— Available data —
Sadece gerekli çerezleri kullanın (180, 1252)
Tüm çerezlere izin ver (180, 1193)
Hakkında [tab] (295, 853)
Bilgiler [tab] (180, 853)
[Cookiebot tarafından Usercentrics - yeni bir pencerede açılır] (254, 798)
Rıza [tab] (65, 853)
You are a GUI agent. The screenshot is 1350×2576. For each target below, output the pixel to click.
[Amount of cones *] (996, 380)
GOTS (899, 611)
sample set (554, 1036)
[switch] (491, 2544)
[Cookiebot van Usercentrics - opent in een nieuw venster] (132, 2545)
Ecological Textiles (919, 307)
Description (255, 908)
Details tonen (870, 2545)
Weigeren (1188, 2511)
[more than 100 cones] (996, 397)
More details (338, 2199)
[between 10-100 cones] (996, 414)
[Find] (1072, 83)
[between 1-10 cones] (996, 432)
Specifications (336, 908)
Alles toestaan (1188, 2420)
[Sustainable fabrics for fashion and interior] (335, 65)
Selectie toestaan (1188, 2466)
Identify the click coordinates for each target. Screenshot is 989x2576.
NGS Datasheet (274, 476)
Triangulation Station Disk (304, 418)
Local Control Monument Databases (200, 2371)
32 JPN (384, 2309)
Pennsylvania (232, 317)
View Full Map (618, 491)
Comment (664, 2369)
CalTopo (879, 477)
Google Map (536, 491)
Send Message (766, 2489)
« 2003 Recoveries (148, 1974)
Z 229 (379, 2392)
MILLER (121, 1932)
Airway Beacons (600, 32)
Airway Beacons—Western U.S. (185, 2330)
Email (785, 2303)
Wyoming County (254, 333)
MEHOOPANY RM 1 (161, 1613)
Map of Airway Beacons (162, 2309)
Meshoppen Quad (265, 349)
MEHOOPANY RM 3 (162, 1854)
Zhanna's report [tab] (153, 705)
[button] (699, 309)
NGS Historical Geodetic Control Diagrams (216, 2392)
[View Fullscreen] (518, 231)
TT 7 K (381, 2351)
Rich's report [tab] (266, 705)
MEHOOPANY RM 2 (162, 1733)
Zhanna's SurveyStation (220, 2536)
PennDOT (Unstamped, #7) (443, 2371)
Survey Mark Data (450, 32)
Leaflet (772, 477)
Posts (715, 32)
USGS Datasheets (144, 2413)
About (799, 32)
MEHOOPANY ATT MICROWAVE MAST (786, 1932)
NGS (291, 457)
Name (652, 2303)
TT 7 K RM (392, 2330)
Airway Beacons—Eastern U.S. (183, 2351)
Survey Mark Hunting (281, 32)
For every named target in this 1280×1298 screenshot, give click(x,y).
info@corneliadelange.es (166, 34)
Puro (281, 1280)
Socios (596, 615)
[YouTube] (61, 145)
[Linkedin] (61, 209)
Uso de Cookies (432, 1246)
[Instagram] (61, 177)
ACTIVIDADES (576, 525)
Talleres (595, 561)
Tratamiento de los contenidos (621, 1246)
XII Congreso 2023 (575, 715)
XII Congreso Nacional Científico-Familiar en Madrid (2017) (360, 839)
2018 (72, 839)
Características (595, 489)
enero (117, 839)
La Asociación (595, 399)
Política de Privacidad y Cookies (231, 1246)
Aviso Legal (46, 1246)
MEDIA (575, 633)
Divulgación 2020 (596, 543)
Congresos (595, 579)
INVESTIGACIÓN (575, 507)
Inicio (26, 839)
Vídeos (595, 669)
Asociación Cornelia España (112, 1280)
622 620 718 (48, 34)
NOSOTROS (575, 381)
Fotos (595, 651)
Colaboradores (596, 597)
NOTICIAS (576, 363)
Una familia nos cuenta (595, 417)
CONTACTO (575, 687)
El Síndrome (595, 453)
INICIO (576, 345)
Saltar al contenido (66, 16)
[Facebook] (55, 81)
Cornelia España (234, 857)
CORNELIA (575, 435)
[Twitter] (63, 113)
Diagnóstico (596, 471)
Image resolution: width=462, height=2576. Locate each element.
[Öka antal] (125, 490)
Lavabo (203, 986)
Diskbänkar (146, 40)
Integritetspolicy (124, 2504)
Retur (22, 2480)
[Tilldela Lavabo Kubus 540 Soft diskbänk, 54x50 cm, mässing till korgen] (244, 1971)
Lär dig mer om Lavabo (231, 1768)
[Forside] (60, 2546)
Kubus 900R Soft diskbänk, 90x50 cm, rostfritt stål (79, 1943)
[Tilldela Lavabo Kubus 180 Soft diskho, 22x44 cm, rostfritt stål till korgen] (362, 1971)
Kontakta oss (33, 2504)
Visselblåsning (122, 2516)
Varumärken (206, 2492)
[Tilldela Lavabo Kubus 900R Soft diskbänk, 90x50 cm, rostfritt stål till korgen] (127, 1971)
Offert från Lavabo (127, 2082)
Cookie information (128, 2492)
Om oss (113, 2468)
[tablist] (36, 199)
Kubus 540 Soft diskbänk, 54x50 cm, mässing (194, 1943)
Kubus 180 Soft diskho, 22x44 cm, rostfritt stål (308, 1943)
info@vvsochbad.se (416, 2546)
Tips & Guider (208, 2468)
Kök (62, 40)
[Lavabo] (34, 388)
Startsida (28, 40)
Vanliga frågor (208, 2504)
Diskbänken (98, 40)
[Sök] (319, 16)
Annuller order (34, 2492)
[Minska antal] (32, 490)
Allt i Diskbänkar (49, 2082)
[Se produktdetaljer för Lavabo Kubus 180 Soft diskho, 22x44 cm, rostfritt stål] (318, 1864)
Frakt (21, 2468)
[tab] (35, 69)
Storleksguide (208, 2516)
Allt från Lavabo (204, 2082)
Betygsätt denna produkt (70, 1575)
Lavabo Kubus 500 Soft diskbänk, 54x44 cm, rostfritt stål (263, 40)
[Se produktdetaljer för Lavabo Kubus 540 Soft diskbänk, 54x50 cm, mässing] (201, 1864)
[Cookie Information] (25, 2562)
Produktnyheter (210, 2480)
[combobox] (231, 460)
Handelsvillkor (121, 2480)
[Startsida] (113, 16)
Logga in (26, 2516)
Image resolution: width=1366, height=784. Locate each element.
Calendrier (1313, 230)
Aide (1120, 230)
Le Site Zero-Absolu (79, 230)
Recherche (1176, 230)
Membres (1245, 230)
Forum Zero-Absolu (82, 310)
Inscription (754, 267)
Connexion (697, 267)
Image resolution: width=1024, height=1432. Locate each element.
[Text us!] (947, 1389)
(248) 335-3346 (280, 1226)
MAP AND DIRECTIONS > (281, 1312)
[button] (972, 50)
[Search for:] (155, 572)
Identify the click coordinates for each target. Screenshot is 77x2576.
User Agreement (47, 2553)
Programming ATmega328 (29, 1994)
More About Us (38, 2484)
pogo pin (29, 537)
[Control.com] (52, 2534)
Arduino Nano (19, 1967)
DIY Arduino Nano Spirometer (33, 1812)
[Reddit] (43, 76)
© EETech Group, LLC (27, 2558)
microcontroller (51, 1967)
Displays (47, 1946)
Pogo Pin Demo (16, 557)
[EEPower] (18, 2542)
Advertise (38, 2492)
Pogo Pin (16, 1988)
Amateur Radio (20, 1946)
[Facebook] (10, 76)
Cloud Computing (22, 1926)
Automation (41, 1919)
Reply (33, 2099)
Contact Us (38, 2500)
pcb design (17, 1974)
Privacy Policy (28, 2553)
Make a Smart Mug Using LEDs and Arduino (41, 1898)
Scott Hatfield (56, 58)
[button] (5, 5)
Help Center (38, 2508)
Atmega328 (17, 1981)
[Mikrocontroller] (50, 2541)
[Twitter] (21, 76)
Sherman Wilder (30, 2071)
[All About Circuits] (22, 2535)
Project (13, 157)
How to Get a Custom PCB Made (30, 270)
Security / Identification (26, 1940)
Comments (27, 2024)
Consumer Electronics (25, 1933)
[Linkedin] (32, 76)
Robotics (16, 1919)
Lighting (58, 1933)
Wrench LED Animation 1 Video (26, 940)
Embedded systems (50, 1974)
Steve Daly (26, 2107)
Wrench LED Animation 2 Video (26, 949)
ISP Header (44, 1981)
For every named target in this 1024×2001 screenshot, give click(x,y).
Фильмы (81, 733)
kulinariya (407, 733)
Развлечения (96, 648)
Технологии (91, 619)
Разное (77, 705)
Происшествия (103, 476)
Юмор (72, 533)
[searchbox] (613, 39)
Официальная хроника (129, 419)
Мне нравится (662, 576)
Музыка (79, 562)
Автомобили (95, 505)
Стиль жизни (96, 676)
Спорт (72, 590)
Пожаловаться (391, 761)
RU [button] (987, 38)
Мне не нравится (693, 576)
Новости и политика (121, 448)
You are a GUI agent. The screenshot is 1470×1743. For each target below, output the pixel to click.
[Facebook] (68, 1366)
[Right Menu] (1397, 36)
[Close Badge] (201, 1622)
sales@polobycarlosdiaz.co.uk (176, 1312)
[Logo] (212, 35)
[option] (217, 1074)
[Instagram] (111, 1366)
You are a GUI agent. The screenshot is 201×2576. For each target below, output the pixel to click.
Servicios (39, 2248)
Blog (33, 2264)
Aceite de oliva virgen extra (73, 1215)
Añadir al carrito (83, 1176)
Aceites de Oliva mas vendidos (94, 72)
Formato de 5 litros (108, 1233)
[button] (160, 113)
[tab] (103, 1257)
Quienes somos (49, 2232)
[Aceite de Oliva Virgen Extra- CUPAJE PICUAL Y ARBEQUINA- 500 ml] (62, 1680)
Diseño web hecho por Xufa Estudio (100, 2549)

— Task prompt —
The lines to extract from the data above begin with the line containing "[Twitter] (21, 76)" and end with the line containing "Steve Daly (26, 2107)". Extract them exactly, including both.

— Written solution —
[Twitter] (21, 76)
Sherman Wilder (30, 2071)
[All About Circuits] (22, 2535)
Project (13, 157)
How to Get a Custom PCB Made (30, 270)
Security / Identification (26, 1940)
Comments (27, 2024)
Consumer Electronics (25, 1933)
[Linkedin] (32, 76)
Robotics (16, 1919)
Lighting (58, 1933)
Wrench LED Animation 1 Video (26, 940)
Embedded systems (50, 1974)
Steve Daly (26, 2107)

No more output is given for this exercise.